**ACTION ITEM**.
Find the line that contains "Image resolution: width=610" in the entries below. Restate it and every line after it, word for word, with no pictures.

**DATA SHOWN**.
-*-

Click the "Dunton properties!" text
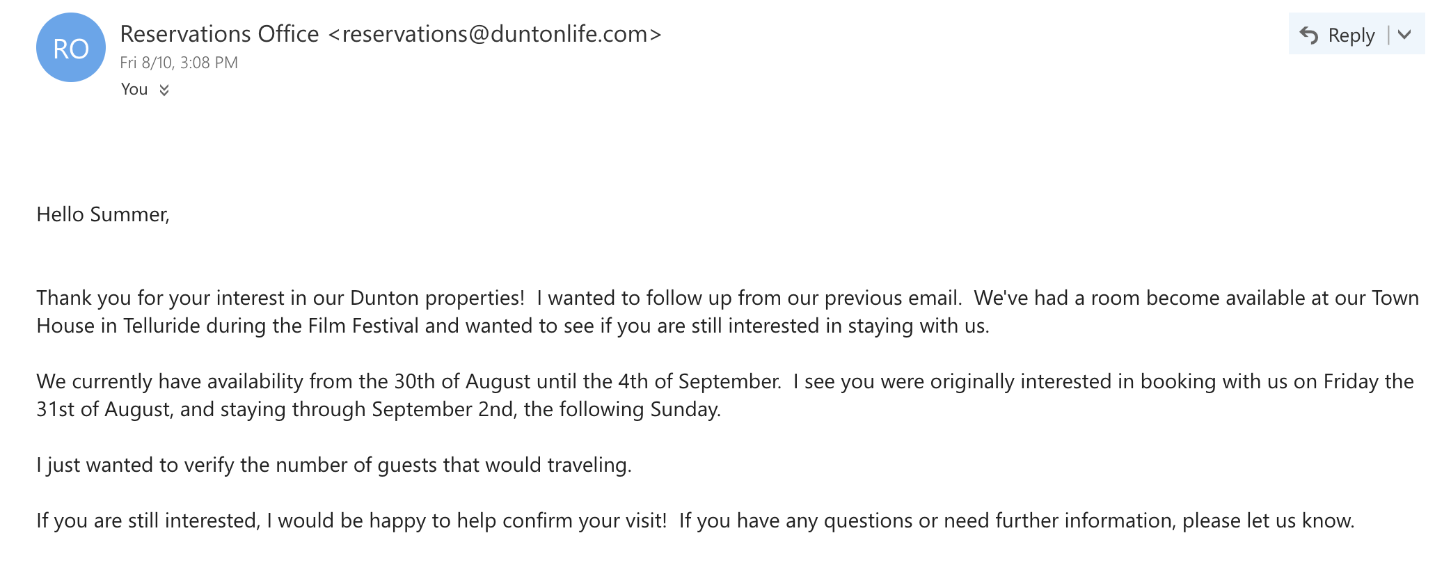 tap(437, 298)
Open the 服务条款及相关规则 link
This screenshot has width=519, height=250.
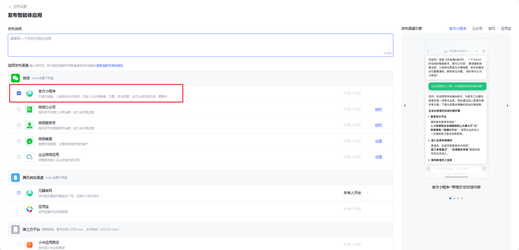109,66
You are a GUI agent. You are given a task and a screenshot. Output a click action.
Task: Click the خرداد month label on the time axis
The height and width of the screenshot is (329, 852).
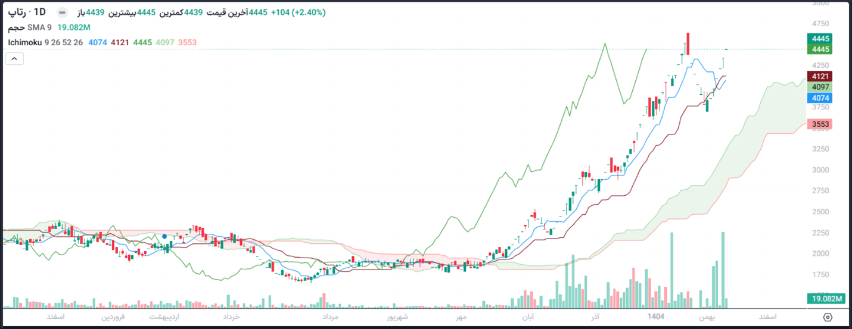(x=231, y=317)
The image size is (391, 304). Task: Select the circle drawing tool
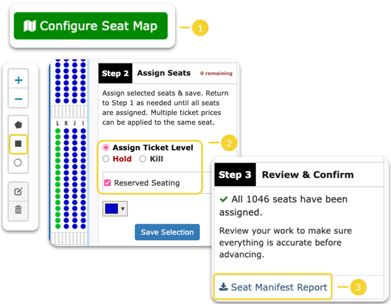tap(19, 163)
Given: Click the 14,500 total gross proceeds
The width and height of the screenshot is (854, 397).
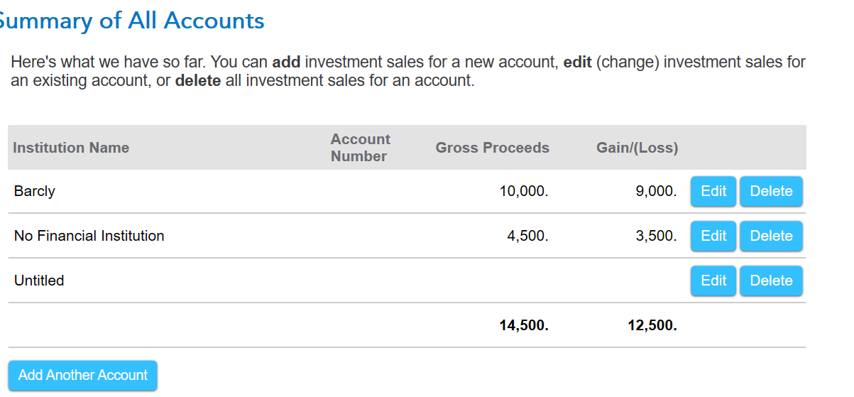Looking at the screenshot, I should [x=524, y=325].
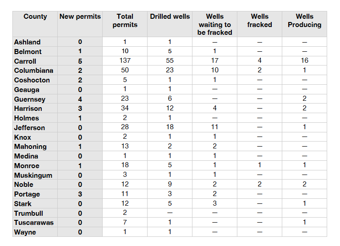Select Carroll's new permits value 5
The width and height of the screenshot is (340, 246).
click(80, 61)

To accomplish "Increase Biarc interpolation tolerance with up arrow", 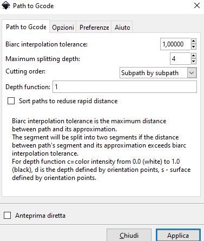I will click(x=194, y=41).
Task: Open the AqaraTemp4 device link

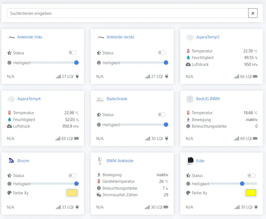Action: 29,99
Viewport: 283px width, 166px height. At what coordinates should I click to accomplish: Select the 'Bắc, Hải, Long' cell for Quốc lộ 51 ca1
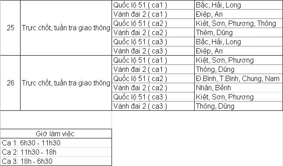click(238, 5)
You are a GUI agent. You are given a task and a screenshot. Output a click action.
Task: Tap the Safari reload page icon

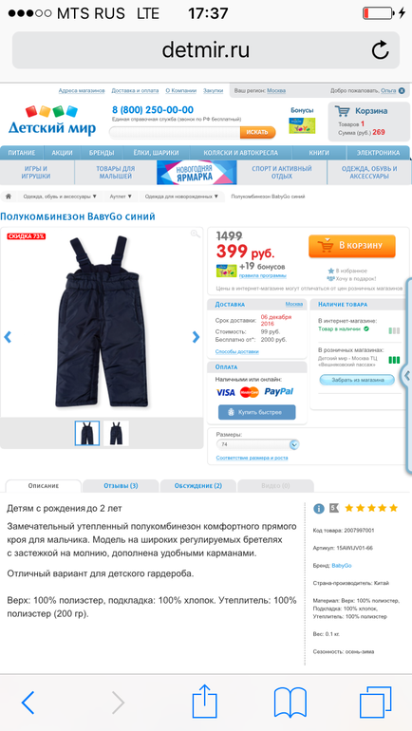[x=380, y=50]
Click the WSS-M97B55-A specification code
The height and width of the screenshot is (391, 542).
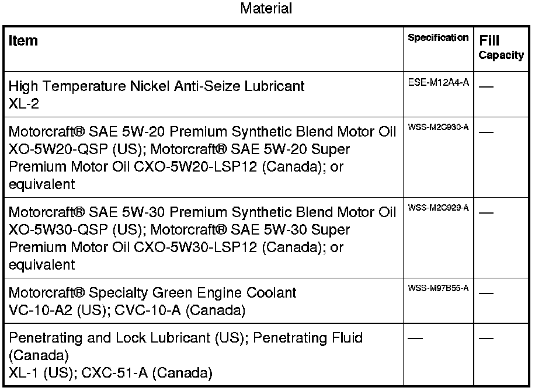click(x=438, y=289)
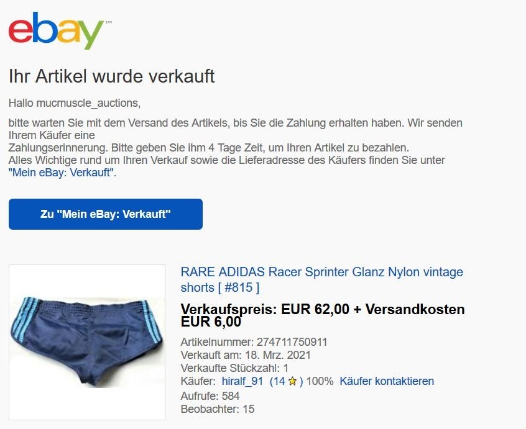Open the blue shorts product thumbnail

click(x=87, y=342)
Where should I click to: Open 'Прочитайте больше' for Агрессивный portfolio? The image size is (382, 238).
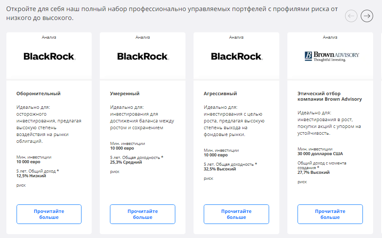point(236,214)
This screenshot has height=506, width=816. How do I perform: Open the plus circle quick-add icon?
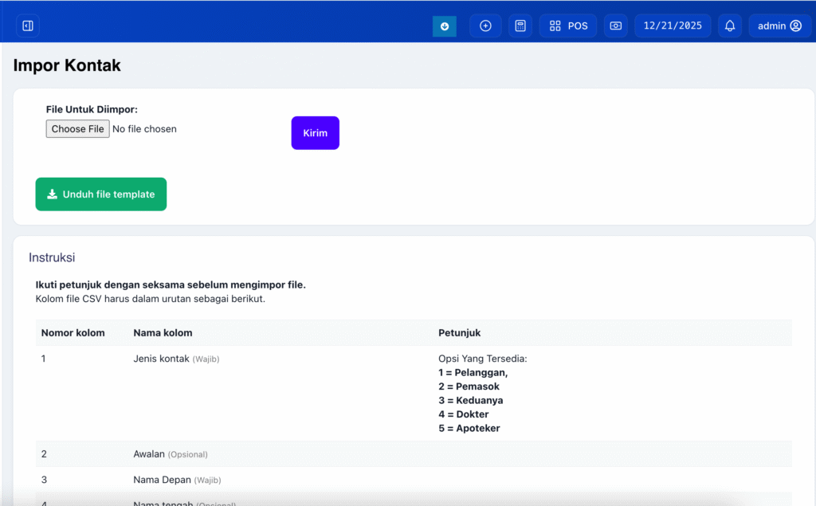pos(485,26)
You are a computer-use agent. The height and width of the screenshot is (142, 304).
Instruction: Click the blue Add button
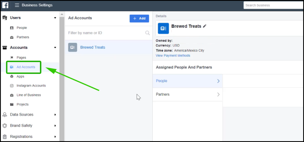pos(139,18)
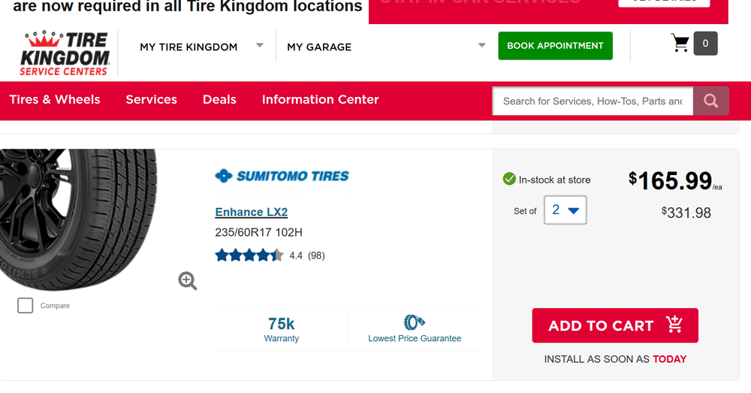Open the Tires & Wheels menu
The image size is (751, 393).
click(55, 99)
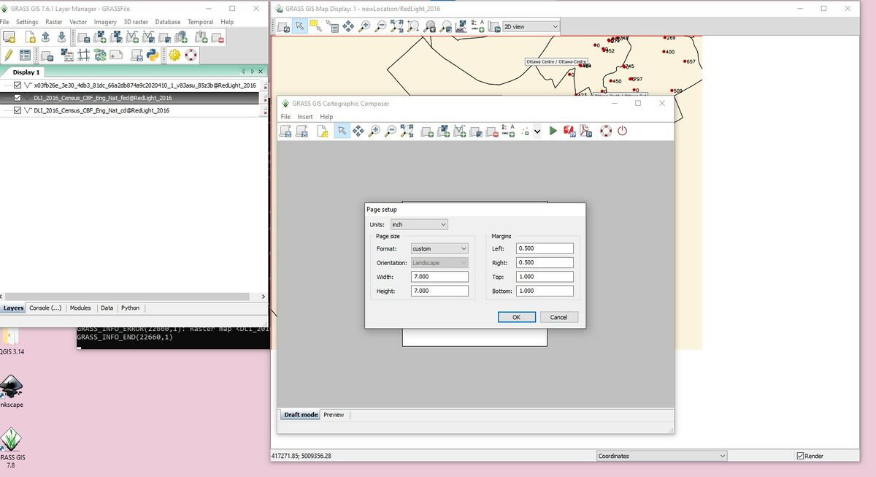Uncheck the x03fb26e layer visibility
This screenshot has height=477, width=876.
click(16, 85)
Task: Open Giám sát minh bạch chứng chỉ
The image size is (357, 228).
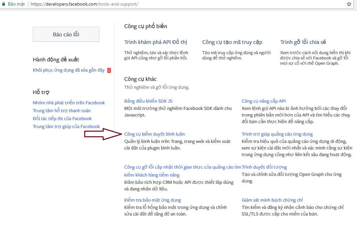Action: (272, 200)
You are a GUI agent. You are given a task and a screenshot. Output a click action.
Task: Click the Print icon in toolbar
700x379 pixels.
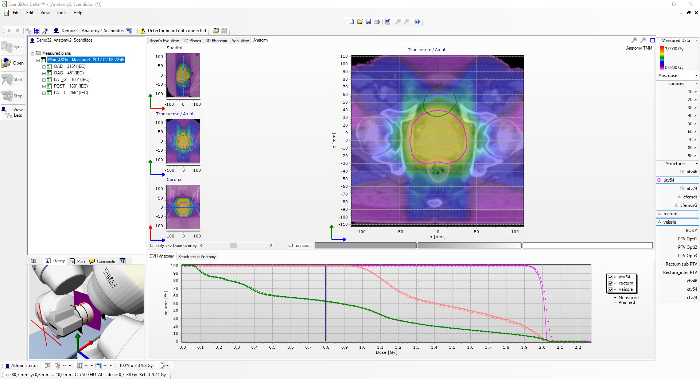point(377,22)
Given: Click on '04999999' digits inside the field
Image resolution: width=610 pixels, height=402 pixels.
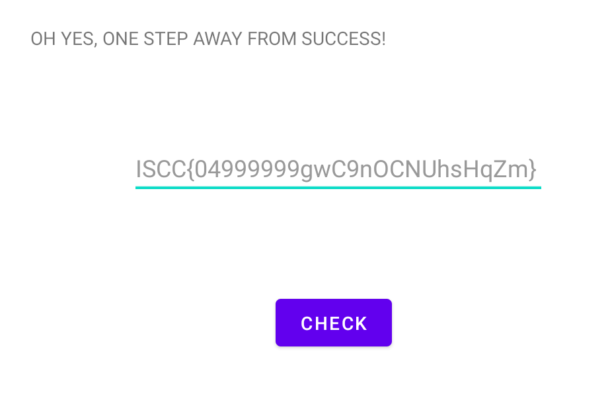Looking at the screenshot, I should coord(247,170).
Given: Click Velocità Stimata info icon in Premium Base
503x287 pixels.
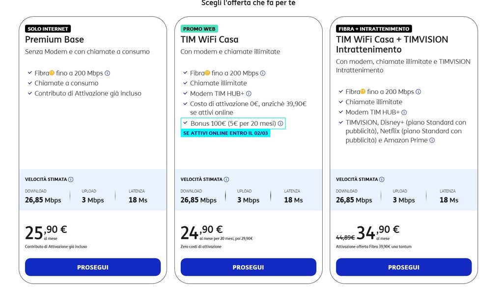Looking at the screenshot, I should 71,180.
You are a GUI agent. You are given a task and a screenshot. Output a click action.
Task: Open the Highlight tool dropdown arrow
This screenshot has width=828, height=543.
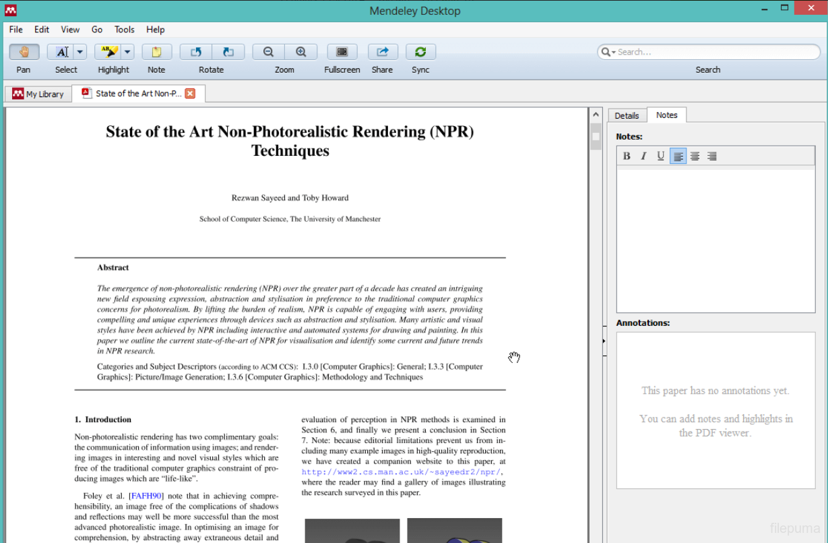tap(127, 52)
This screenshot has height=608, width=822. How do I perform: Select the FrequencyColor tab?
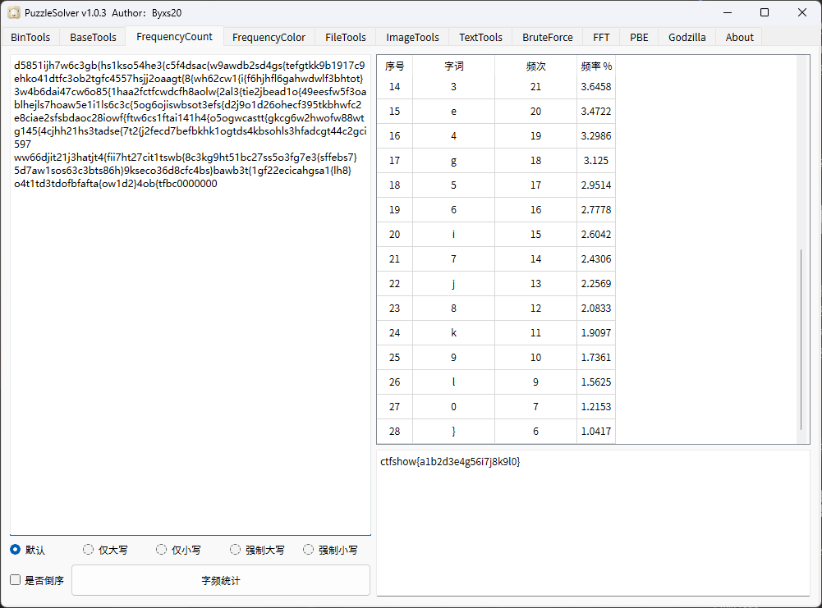tap(269, 37)
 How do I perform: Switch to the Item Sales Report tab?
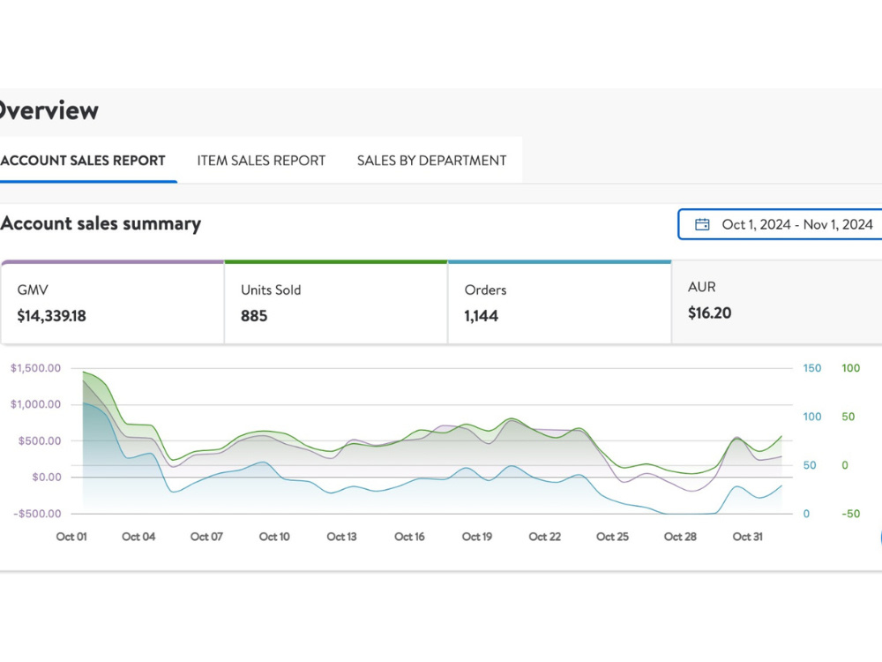point(261,161)
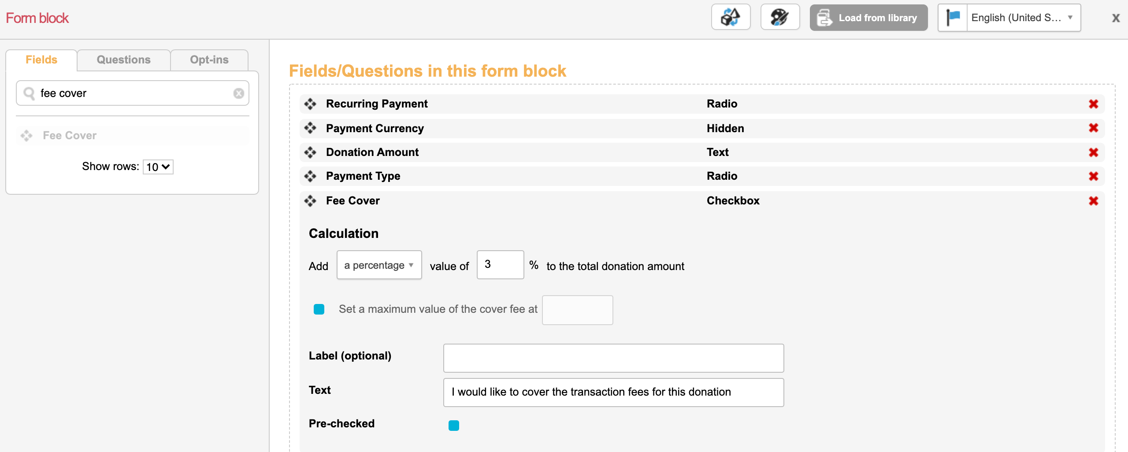This screenshot has width=1128, height=452.
Task: Remove the Fee Cover checkbox field
Action: pyautogui.click(x=1093, y=201)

-*-

**FINAL ANSWER**.
Image resolution: width=610 pixels, height=402 pixels.
Looking at the screenshot, I should coord(247,170).
Given: Click Velocità Stimata info icon in Premium Base
503x287 pixels.
Looking at the screenshot, I should 71,180.
You are a GUI agent. You are given a task and a screenshot. Output a click action.
Task: Open the Highlight tool dropdown arrow
This screenshot has width=828, height=543.
tap(127, 52)
This screenshot has height=608, width=822. How do I perform: Select the FrequencyColor tab?
tap(269, 37)
 How do I perform: Switch to the Item Sales Report tab?
point(261,161)
This screenshot has width=1128, height=452.
Task: Remove the Fee Cover checkbox field
Action: pyautogui.click(x=1093, y=201)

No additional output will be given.